LONDON (AFP) - After almost four years in which Brexit has dominated British politics, the word itself will be largely banned within government from next month, an official said on Tuesday (Jan 7).
Parliament is expected to ratify Prime Minister Boris Johnson's plan to leave the European Union in the next two weeks, paving the way for Britain's departure from the bloc on Jan 31.
London must still thrash out the terms of its future trading relationship with Brussels but Johnson and his team are determined to move on to other things.
One official, speaking on condition of anonymity, said the word "Brexit" would be used as sparingly as possible.
"You won't hear the word cross my lips after Jan 31," the official said.
After a victorious election campaign in which he spoke of little else, Johnson avoided the word in his Christmas message, although it appeared in his New Year's statement.

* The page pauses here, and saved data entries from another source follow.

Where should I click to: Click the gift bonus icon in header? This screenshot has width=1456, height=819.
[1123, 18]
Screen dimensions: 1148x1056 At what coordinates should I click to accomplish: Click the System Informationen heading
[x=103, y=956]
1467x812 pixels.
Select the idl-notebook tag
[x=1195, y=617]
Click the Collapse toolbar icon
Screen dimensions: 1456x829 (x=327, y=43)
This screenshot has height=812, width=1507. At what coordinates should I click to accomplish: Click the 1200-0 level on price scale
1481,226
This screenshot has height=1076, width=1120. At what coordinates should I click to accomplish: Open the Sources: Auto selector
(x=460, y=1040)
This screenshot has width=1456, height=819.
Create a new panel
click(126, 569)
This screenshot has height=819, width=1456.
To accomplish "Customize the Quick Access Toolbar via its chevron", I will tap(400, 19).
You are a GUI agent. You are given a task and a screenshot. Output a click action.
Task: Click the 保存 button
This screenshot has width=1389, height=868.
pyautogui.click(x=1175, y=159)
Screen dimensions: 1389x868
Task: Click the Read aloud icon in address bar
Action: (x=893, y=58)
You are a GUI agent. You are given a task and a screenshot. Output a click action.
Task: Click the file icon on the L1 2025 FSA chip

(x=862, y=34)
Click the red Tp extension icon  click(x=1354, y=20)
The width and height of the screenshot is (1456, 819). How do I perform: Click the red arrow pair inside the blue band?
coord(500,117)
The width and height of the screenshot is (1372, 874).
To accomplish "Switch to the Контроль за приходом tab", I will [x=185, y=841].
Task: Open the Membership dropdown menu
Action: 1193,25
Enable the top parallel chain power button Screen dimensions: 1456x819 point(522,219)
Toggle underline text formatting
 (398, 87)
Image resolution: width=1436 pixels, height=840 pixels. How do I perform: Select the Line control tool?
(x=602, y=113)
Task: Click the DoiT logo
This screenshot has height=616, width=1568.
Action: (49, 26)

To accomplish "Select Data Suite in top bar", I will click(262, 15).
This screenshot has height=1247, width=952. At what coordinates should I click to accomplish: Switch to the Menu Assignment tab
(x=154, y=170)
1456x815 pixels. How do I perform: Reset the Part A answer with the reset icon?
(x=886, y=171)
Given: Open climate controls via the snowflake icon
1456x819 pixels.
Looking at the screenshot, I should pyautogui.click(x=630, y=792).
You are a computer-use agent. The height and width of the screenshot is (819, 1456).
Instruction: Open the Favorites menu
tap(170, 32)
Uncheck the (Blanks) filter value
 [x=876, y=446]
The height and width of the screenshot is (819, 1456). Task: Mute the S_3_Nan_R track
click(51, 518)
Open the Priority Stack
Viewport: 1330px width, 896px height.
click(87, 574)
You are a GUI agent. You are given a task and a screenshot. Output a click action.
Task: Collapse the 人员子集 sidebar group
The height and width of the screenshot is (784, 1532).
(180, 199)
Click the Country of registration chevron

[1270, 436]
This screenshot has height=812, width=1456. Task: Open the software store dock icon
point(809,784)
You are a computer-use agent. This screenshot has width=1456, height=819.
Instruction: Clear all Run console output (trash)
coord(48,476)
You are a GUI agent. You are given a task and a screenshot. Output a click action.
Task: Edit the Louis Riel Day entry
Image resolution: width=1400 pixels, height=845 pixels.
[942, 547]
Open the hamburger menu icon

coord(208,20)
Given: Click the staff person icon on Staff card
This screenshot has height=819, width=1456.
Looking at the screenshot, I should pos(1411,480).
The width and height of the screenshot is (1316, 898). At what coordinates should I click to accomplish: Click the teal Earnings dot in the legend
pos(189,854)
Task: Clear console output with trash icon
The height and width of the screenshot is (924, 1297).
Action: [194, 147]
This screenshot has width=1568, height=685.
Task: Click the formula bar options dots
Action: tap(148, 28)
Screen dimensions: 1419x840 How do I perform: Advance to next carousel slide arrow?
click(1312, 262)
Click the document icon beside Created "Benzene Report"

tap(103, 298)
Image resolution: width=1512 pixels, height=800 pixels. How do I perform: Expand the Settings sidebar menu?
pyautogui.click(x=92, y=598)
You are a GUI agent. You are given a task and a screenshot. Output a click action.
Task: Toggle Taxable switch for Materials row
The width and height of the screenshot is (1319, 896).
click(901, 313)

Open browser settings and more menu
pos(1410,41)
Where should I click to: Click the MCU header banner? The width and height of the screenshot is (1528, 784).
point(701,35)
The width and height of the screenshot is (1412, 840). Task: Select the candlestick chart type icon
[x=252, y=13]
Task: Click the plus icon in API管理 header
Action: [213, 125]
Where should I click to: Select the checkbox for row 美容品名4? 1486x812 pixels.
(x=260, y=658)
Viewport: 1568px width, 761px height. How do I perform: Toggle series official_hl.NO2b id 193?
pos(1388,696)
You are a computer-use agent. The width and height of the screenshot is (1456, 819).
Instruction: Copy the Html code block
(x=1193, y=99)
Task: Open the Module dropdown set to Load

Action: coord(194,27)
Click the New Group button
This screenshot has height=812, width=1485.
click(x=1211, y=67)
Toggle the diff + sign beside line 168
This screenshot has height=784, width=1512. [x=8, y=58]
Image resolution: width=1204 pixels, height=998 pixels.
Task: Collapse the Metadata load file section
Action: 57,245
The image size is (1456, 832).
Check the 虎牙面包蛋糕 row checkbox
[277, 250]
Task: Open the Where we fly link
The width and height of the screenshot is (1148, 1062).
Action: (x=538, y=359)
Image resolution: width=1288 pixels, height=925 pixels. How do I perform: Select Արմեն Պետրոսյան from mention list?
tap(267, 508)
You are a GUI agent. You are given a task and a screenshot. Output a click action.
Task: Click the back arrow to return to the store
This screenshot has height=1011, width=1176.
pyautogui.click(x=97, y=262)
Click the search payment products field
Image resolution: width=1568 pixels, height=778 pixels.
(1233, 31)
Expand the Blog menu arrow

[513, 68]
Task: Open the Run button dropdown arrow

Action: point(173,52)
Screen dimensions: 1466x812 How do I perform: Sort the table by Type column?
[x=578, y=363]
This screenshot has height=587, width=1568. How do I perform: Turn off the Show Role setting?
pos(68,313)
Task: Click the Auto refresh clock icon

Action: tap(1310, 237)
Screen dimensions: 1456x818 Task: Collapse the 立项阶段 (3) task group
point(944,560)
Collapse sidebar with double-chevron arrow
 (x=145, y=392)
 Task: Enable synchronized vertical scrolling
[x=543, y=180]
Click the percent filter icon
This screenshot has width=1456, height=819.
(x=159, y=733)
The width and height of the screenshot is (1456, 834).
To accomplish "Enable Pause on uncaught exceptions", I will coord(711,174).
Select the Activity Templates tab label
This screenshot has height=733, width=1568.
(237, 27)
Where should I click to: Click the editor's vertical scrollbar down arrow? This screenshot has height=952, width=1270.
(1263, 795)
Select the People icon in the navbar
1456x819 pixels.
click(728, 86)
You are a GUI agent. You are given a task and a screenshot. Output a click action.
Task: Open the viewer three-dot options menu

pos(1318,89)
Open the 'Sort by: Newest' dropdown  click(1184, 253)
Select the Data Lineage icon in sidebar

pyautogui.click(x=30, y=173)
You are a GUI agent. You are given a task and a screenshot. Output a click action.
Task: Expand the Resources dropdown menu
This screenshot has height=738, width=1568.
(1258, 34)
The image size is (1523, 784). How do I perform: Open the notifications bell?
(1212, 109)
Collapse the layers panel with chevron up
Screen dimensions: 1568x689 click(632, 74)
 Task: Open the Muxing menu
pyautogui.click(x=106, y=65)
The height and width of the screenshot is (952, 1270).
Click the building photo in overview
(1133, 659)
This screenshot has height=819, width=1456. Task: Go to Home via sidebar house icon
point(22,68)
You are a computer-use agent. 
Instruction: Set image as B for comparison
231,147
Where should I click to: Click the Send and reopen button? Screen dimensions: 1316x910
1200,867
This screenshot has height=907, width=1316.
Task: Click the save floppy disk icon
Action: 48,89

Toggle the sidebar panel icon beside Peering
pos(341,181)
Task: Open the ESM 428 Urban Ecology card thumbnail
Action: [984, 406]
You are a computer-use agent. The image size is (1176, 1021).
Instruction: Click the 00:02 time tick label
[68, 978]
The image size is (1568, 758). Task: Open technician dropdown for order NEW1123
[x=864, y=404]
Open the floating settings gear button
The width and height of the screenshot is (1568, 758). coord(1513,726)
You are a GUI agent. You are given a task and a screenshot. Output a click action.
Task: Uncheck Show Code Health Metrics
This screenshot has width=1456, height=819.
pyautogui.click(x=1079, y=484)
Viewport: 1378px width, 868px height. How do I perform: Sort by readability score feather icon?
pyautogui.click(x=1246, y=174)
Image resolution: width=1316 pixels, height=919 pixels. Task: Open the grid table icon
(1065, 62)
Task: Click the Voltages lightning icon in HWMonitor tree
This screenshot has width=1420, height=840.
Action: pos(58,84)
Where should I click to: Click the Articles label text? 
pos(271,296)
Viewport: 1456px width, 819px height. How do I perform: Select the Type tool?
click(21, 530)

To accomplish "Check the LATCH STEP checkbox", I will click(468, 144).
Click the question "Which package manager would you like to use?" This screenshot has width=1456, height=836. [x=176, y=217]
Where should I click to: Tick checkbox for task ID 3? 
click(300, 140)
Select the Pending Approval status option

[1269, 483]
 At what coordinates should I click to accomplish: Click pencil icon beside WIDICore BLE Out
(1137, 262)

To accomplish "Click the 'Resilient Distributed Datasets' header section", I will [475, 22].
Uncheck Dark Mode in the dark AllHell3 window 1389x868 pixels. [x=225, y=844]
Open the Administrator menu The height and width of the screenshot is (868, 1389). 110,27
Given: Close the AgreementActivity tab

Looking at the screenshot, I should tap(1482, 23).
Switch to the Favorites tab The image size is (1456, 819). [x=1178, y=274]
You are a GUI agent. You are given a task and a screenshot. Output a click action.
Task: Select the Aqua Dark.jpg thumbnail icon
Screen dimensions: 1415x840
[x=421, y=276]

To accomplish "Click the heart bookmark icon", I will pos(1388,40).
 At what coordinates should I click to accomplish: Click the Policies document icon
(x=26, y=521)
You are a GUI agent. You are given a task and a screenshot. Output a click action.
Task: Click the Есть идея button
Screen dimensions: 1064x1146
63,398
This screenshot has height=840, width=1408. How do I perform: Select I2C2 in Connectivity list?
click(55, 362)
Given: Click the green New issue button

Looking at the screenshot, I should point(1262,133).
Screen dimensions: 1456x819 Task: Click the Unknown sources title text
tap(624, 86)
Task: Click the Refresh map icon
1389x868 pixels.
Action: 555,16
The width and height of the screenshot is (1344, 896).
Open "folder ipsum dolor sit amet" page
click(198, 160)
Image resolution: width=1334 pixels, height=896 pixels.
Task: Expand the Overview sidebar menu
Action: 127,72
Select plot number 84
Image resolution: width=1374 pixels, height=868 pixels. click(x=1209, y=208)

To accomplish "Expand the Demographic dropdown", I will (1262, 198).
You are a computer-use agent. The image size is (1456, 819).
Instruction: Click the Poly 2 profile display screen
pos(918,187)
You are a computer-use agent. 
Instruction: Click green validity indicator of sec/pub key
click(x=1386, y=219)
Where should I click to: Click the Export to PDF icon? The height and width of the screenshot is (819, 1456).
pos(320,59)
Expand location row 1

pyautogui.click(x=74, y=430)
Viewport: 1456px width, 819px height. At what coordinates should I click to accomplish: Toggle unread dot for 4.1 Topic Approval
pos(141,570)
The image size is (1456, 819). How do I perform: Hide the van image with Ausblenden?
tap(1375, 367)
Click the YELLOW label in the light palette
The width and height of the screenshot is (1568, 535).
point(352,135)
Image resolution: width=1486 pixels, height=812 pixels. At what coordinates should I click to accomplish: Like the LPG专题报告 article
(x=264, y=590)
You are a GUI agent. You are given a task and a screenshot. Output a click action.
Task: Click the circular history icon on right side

The Sunday Times reported at the weekend that the taskforce negotiating Britain's future ties with the EU would also avoid the word, and would be known simply as "Taskforce Europe".
"Brexit" was named word of the year by dictionary publisher Collins in 2016, as usage surged by more than 3,400 per cent before, during and after the referendum on EU membership.
Collins described it as "arguably politics' most important contribution to the English language... since the Watergate scandal gave commentators and comedians the suffix '-gate'."